Dmitri Likhatchôv no escritório do seu apartamento em São Petersburgo. |
Primeira carta
O grande no pequeno
No mundo material, você não pode
colocar o grande no pequeno. Já na esfera dos valores não materiais, a coisa
não é bem assim; no pequeno cabe o grande, mas se você tentar encaixar o pequeno
no grande, este simplesmente deixará de existir. Se uma pessoa tem um grande
objetivo, este deve se manifestar em tudo — mesmo naquilo que pareça não ter
importância. É preciso ser honesto no discreto e no casual.

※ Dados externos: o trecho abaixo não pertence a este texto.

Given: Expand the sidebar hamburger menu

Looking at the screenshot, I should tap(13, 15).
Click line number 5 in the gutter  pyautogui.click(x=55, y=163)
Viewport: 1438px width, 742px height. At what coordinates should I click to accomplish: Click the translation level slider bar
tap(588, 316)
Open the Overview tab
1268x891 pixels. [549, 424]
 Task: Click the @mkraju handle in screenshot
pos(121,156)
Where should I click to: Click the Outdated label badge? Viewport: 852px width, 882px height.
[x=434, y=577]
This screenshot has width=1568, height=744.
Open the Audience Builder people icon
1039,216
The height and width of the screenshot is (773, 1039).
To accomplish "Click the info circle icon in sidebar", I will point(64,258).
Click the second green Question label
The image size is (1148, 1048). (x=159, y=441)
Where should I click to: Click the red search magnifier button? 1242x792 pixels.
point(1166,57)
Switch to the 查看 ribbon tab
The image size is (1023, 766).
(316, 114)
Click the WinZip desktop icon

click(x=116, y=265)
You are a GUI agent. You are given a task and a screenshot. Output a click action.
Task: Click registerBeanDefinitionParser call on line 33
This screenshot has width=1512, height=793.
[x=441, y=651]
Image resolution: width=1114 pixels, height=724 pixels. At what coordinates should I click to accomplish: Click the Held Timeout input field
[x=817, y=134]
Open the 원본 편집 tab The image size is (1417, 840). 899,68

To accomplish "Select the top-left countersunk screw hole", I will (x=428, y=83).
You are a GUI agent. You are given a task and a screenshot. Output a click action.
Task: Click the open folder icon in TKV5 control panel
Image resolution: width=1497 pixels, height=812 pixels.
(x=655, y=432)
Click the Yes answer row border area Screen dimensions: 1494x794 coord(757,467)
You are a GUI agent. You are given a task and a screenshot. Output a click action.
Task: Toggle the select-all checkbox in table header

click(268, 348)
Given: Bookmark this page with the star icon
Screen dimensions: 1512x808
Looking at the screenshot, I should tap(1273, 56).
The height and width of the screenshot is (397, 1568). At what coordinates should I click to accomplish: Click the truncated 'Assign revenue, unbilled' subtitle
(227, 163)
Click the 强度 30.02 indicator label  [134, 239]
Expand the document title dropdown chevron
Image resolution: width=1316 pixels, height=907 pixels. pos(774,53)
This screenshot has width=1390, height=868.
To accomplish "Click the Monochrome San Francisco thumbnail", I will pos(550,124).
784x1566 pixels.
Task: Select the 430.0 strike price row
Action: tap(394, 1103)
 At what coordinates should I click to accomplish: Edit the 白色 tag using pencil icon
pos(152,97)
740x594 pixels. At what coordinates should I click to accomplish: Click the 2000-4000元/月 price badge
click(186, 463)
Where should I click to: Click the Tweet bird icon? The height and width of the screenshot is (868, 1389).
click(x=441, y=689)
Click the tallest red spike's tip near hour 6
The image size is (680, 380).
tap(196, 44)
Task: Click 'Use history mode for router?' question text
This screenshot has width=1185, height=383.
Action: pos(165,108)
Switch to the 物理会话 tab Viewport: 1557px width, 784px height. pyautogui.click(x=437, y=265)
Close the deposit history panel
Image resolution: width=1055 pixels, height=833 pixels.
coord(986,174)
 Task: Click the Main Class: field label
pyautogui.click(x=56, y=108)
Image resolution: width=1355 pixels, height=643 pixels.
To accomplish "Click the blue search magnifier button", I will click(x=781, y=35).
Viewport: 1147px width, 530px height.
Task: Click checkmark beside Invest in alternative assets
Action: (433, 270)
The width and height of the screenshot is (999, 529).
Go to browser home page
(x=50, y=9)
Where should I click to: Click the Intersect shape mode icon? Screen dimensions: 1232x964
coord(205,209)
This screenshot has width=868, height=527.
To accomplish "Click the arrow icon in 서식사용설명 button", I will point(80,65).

Só então você será honesto no
cumprimento do seu dever. Um grande objetivo abrange toda a personalidade de
uma pessoa e se manifesta em toda ação sua, sendo impossível pensar que por um
meio ruim se alcança um bom fim.
O adágio “os fins justificam os
meios” é pernicioso e imoral. Isto foi muito bem descrito por Dostoiévski em Crime
e Castigo. O personagem principal da obra, Rodion Raskólnikov, pensava que,
ao matar uma repugnante velhota usurária, conseguiria o dinheiro com o qual
atingiria um grande objetivo e beneficiaria a humanidade, mas sofre um colapso
interno. O objetivo torna-se distante e é irrealizável, mas o crime é real, terrível
e não pode ser justificado por nada. É impossível buscar um grande objetivo por
meios baixos. É preciso ser igualmente honesto tanto no grande quanto no
pequeno. Em geral, manter o grande no pequeno é necessário, em particular, na
ciência. A verdade científica é a mais preciosa e deve ser seguida por todos os
detalhes na pesquisa científica e na vida do cientista. Se aspirarmos na
ciência por objetivos “pequenos”, visando provar pela “força”, contra os fatos,
ou em busca de conclusões “interessantes”, eficazes ou qualquer forma de
autopromoção, então o cientista inevitavelmente falha. Talvez não
imediatamente, mas na fatura! Quando começam os exageros dos resultados da
pesquisa ou mesmo pequenas falsificações dos fatos, e a verdade científica é jogada
para segundo plano, a ciência deixa de existir, e o próprio cientista, cedo ou
tarde deixa de ser cientista. É preciso observar o grande em tudo,
absolutamente. Então tudo será fácil e simples.
Para este texto
D. Likhatchôv. Cartas sobre o
bem e a beleza (Письма о добром и прекрасном). 2018 (edição digital).